- _Problem set_:
1: According to the barefoot post, for how long has the writer been walking everywhere barefoot?
2: List the kinds of health that, according to the barefoot post, the foot doctor recommended walking barefoot for.

- _Excerpted passage_:
*** Block opens ***

Wednesday, July 7, 2010

Chemicals are bad

A little while ago I encountered my first real snare to my barefoot project:  I was asked to wear shoes at Elli's school.  At the time I simply acquiesced and went along with their request, not being at all sure if it was a good idea to get into a fight with a school I intend to have my daughter at for many years yet.  Today I decided that it is was a good time to push back, just a little, and politely.  I will quote my letters exactly, but not theirs since I do not know how they would feel about that.  I will report the gist of what they said though.  My email:


Hi there.

It has been a couple weeks since I was taken aside and asked to always wear shoes while at Central Eglinton and given my experiences since then I am questioning that necessity.

I walk everywhere barefoot and have done so for 10 weeks now.  I walk through back alleys strewn with rocks and broken glass, I hike, I go on trips, I take public transportation and I walk on the black asphalt in the city during this heat wave with no issues and yet I am asked to wear shoes to walk on clean tile flooring.  I carry my shoes while walking barefoot to and from the school and wear them inside since it is far by the most comfortable way for me to obey.

I also went to speak to a foot doctor and found out that walking barefoot isn't simply something I enjoy - it is recommended for good foot, joint and leg health.  Most people don't do so due to social stigma, but there is every reason to think that what I am doing is better for my health than the alternative.

*** Block closes ***

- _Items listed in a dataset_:

*** Block opens ***

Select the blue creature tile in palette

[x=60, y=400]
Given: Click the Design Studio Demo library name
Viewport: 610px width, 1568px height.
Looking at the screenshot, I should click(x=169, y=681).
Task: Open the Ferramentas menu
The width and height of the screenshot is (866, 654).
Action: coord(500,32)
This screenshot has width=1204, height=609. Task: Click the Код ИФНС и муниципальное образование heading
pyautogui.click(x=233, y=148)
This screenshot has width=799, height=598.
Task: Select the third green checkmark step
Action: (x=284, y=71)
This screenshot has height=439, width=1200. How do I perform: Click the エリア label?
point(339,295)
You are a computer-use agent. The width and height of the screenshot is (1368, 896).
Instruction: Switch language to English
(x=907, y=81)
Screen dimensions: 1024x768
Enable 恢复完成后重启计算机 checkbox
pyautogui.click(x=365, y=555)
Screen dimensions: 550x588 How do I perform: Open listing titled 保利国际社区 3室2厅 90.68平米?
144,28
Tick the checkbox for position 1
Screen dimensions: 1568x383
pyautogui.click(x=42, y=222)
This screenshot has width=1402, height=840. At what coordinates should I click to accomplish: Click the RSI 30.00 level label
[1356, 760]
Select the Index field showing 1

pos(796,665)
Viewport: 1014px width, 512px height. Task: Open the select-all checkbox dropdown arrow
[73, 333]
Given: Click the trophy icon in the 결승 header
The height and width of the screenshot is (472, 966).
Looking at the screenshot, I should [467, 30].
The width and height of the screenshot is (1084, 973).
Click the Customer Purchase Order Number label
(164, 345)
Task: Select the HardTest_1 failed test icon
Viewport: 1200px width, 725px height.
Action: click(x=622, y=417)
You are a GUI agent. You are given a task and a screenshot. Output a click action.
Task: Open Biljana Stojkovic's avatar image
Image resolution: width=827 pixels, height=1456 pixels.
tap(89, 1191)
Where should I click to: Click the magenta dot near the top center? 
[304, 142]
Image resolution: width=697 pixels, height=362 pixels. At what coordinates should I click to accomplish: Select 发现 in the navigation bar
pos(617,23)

*** Block closes ***

- _Replies_:
1: 10 weeks.

2: Foot health, joint health, and leg health.